United States Department of the Army, U.S. Army Garrison, Fort Lee, Virginia (Agency) and International Association of Firefighters, Local F-287 (Union)

[ v63 p145 ]

63 FLRA No. 58

UNITED STATES
DEPARTMENT OF THE ARMY
U.S. ARMY GARRISON
FORT LEE, VIRGINIA
(Agency)

and

INTERNATIONAL ASSOCIATION
OF FIREFIGHTERS
LOCAL F-287
(Union)

WA-RP-08-0066

_____

ORDER GRANTING
APPLICATION FOR REVIEW

March 20, 2009

_____

Before the Authority:
Carol Waller Pope, Acting Chairman and
Thomas M. Beck, Member

I.     Statement of the Case

      This case is before the Authority on an application for review filed by the Agency under § 2422.31 of the Authority's Regulations. [n1]  The Union filed an untimely opposition to the Agency's application. [n2] 

      The Union filed a petition seeking to clarify the bargaining unit status of the YN-0081-01 Supervisory Firefighter (Basic Life Support) position (referred to in the Regional Director's (RD's) Decision and here as the Station Chief). The RD determined that the position should be included in the bargaining unit because the incumbents are not supervisors within the meaning of § 7103(a)(10) of the Federal Service Labor-Management Relations Statute (the Statute). [n3] 

      For the reasons that follow, we grant the Agency's application for review. On review, we find that the Station Chiefs devote a preponderance of their employment time to exercising supervisory authority and, as such, are excluded from the bargaining unit under § 7112(b)(1) of the Statute. [n4] 

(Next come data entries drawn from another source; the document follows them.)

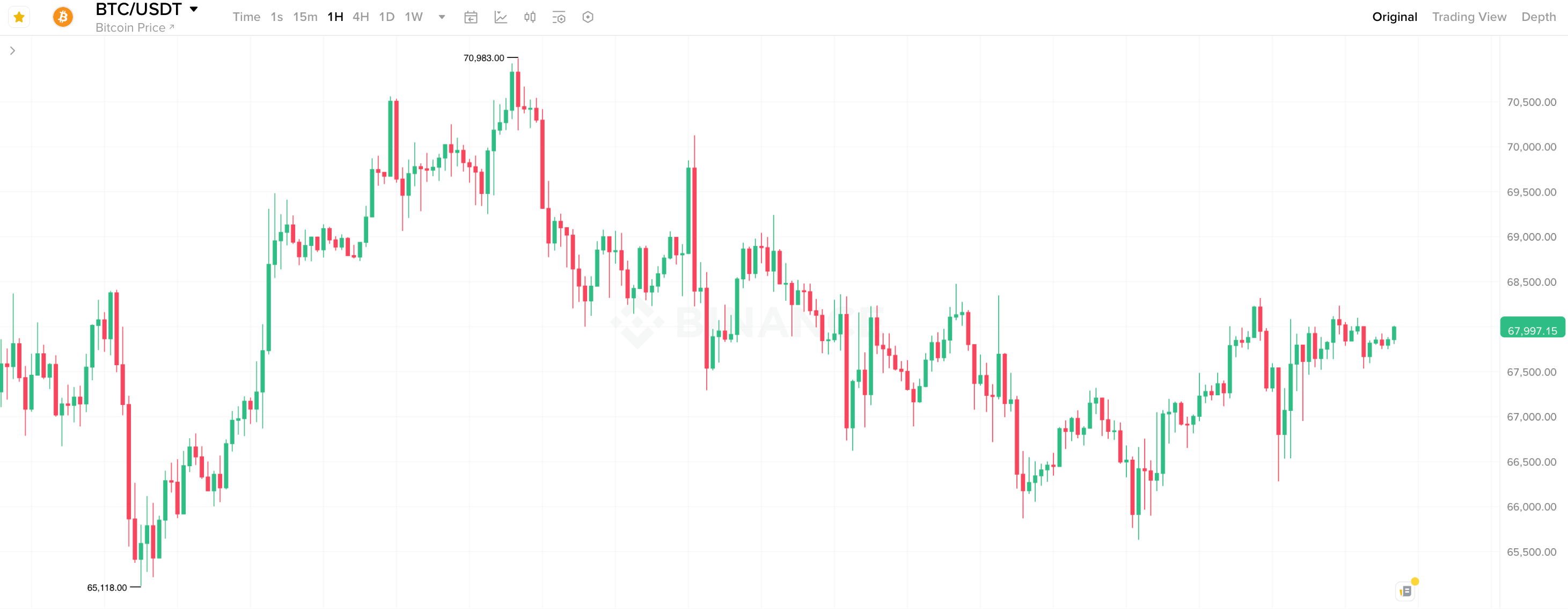The image size is (1568, 609).
Task: Open the news feed icon on chart
Action: [1405, 590]
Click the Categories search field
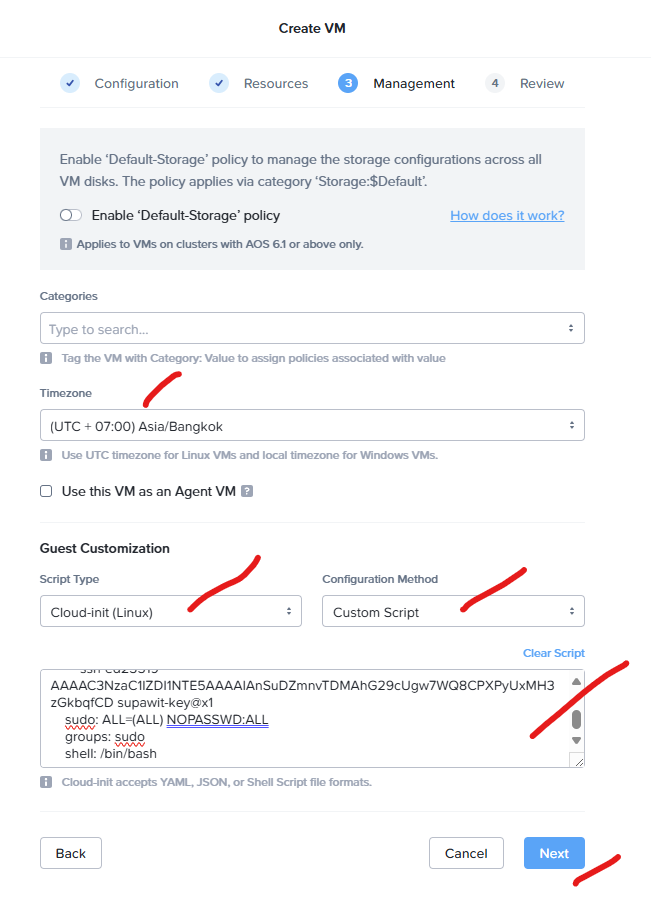Image resolution: width=651 pixels, height=924 pixels. (305, 329)
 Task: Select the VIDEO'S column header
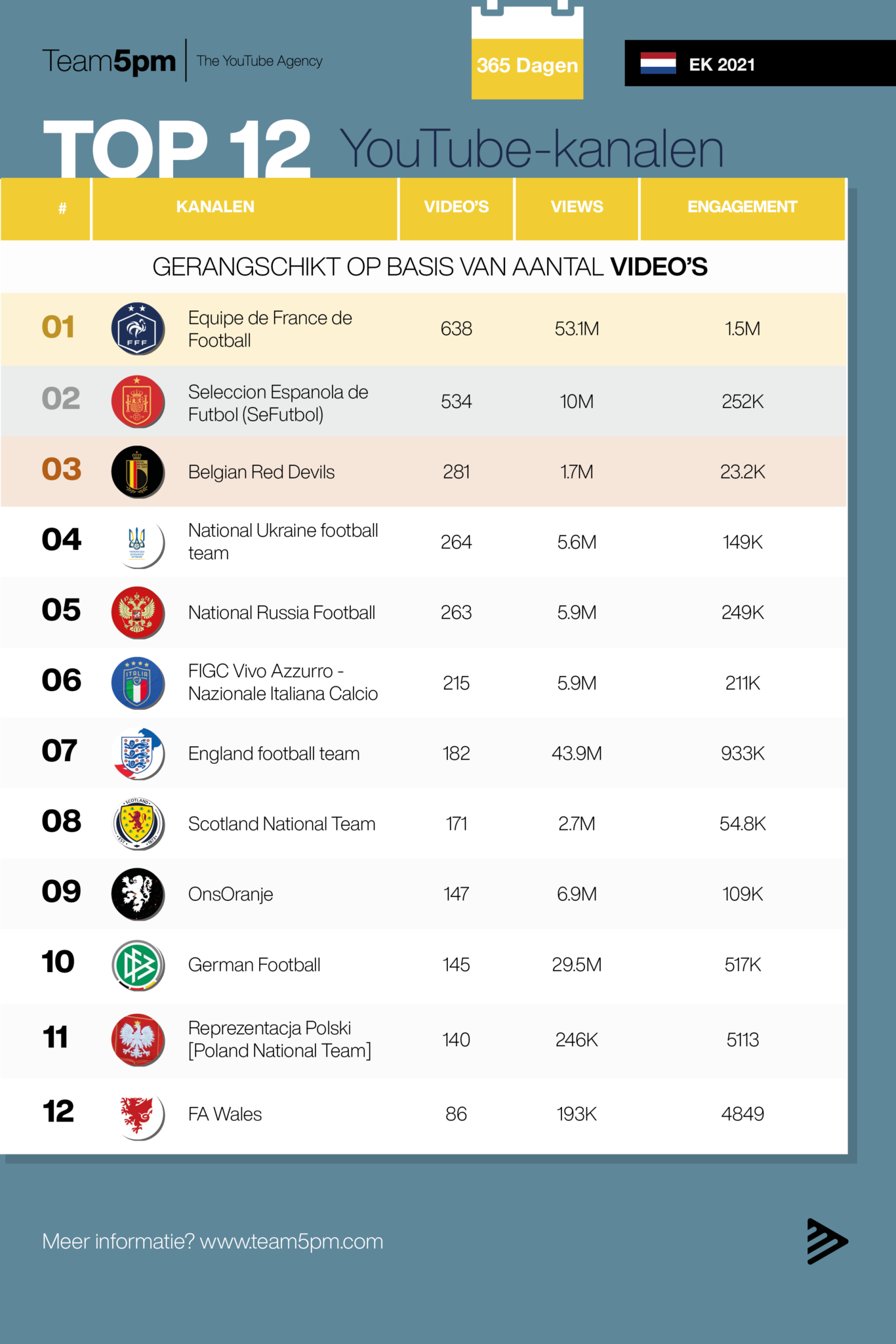[456, 207]
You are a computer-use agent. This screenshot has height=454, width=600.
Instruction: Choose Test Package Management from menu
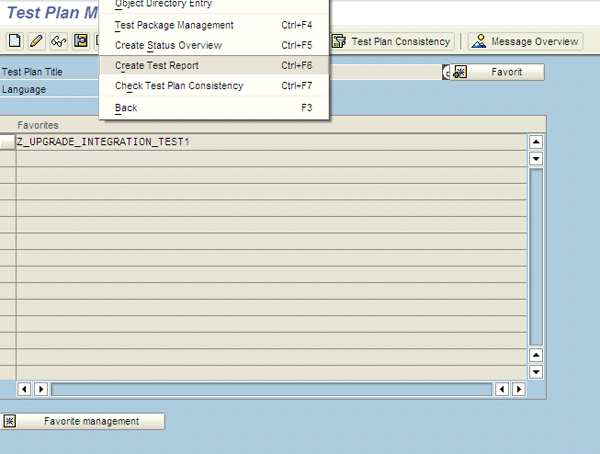[174, 25]
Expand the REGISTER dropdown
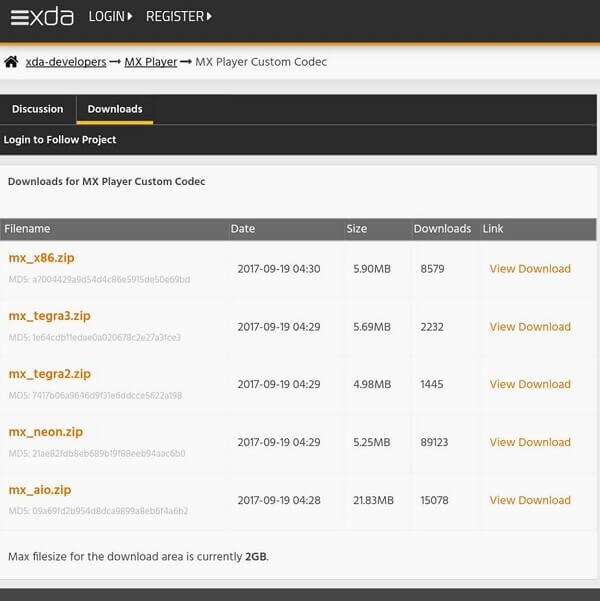Screen dimensions: 600x601 pyautogui.click(x=178, y=17)
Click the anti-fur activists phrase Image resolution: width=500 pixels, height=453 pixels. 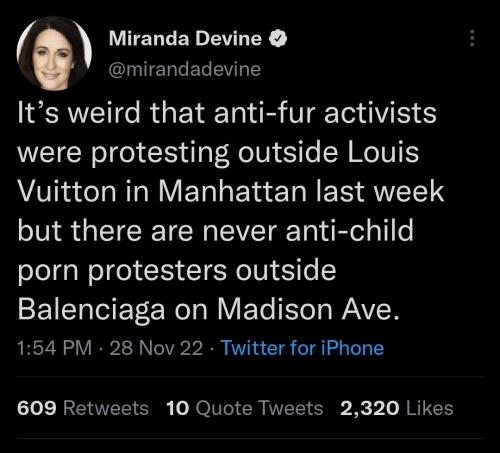[x=325, y=113]
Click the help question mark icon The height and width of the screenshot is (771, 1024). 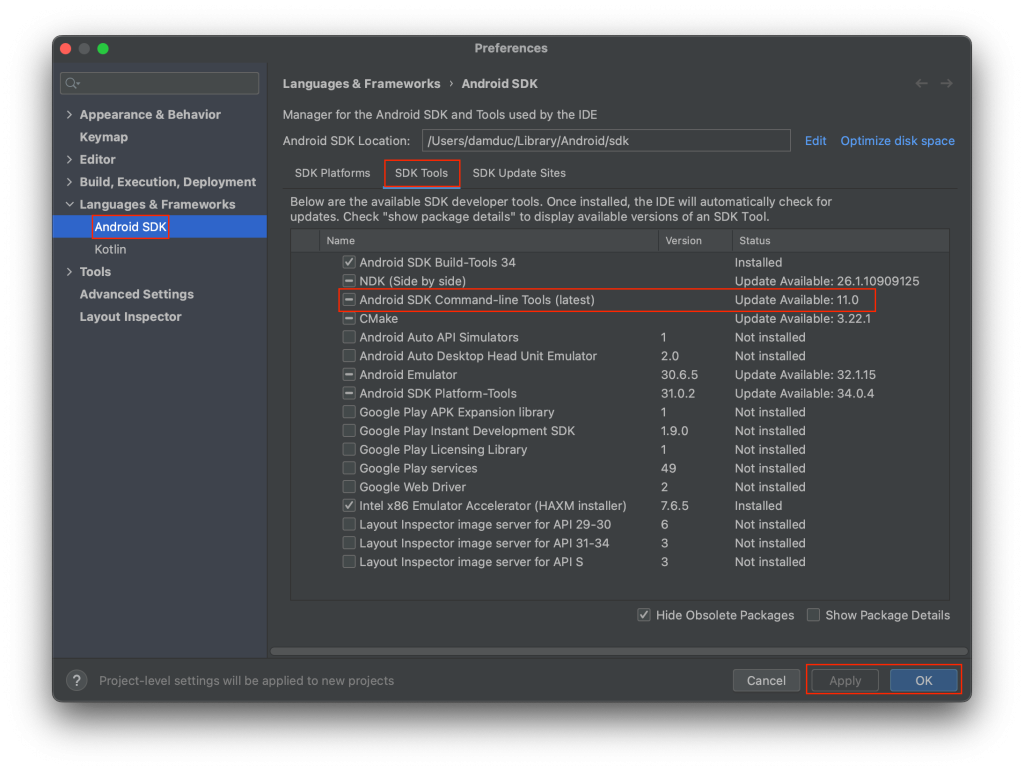click(77, 680)
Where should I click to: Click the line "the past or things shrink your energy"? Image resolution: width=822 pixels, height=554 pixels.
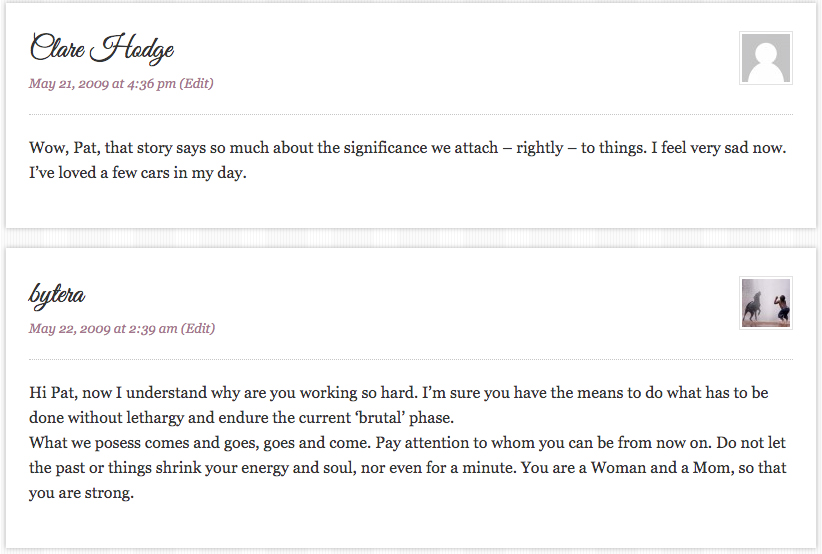coord(408,468)
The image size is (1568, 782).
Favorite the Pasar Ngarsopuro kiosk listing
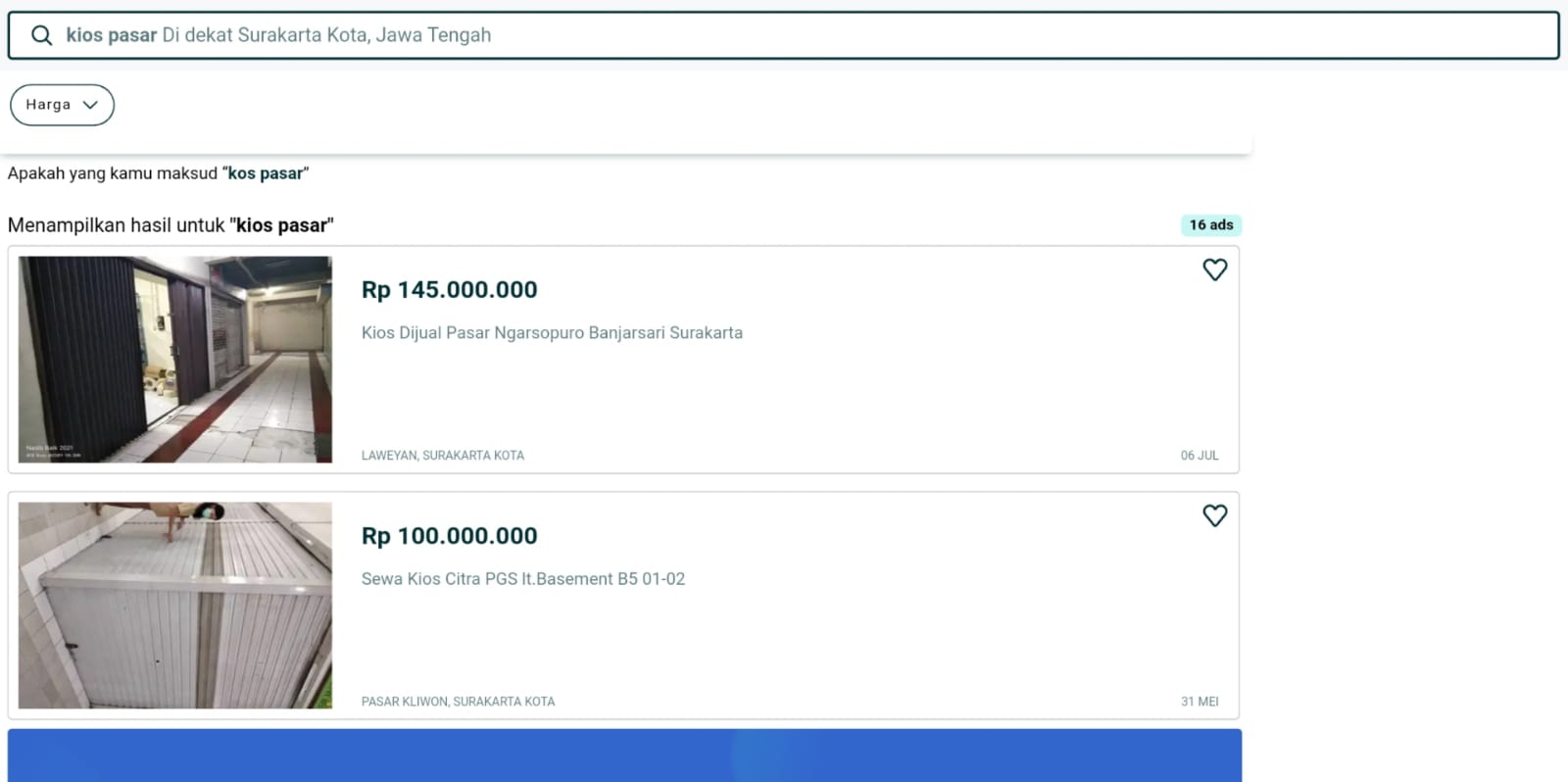point(1214,269)
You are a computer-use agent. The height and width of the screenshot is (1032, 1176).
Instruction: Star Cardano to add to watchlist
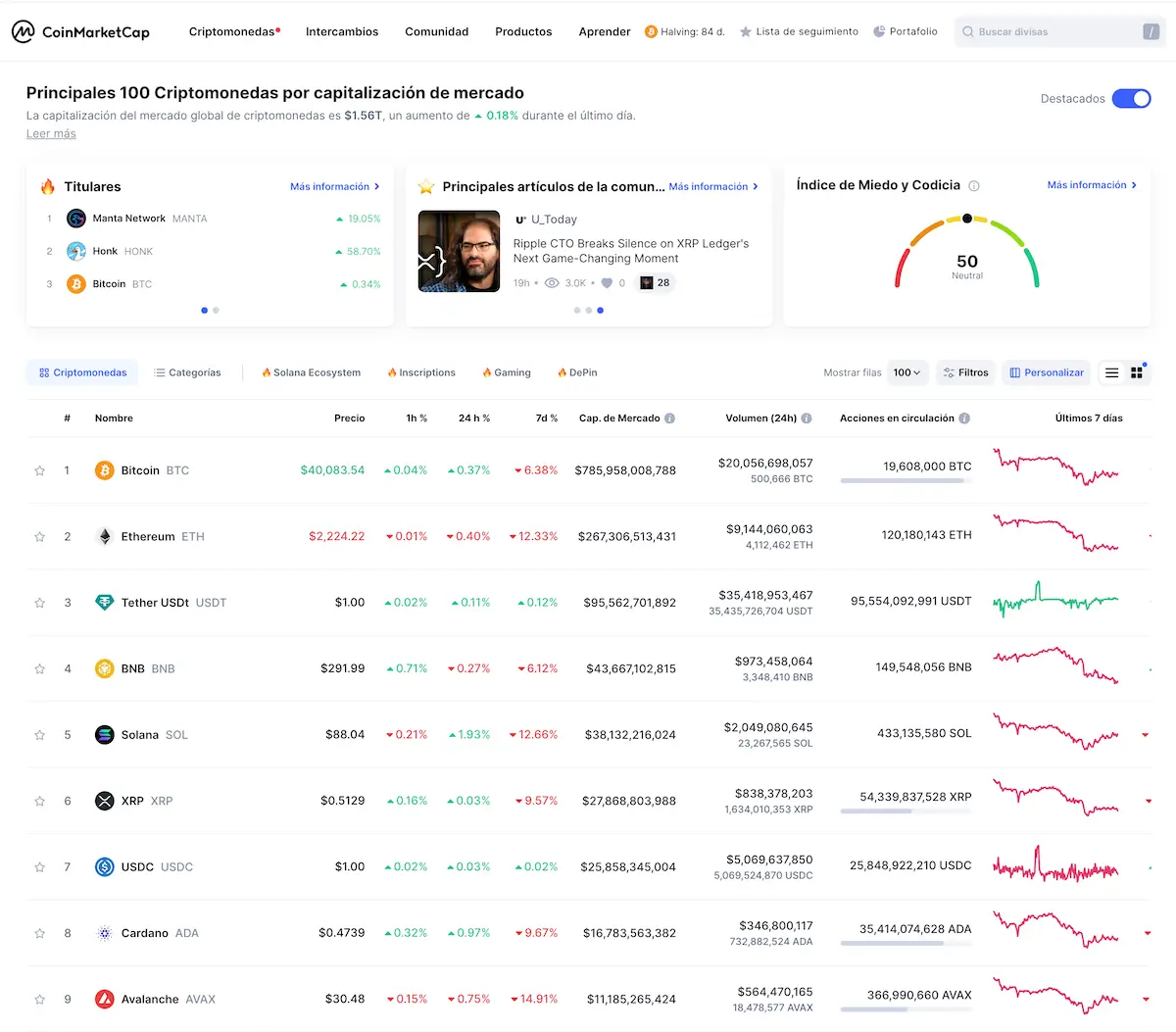pos(40,934)
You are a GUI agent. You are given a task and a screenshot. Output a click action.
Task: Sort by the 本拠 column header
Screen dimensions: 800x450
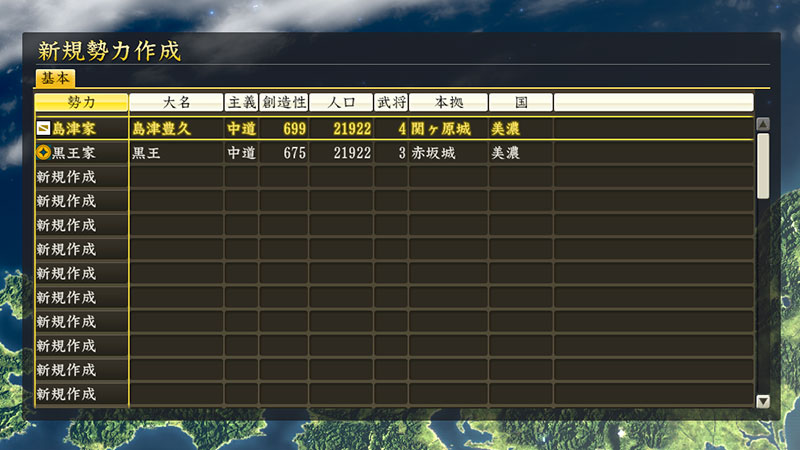pyautogui.click(x=447, y=102)
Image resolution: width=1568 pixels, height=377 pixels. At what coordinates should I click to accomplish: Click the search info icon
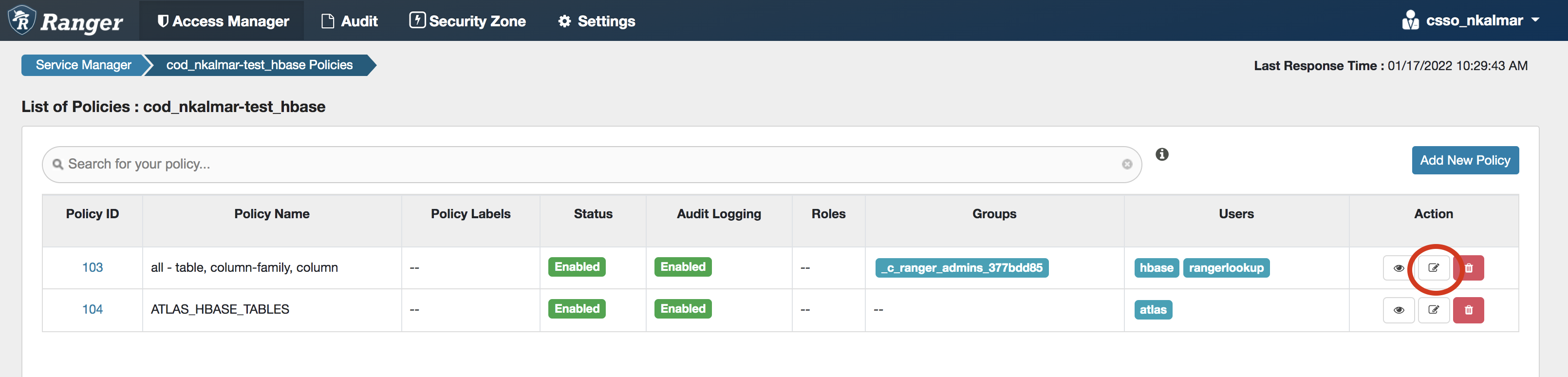[1162, 155]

II.     Background and RD's Decision

A.     Background

      The Union is the certified exclusive representative of a unit of non-supervisory firefighters within the Agency's Fire Department. The Fire Department consists of two stations and operates twenty-four hours per day, seven days per week. With the exception of the Fire Chief, who heads the department, all Fire Department personnel work a 72-hour tour of duty. Each 24-hour shift runs from 7:30 a.m. to 7:30 p.m. the next day and consists of eight hours of active work time and sixteen hours of personal stand-by time. Each tour is normally staffed with an Assistant Chief, a Station Chief, two Captains, and seven firefighters. The Captains and the firefighters report to the Station Chief; the Station Chief reports to the Assistant Chief; and the Assistant Chief reports to the Fire Chief. The Captains and the Firefighters are included in the bargaining unit.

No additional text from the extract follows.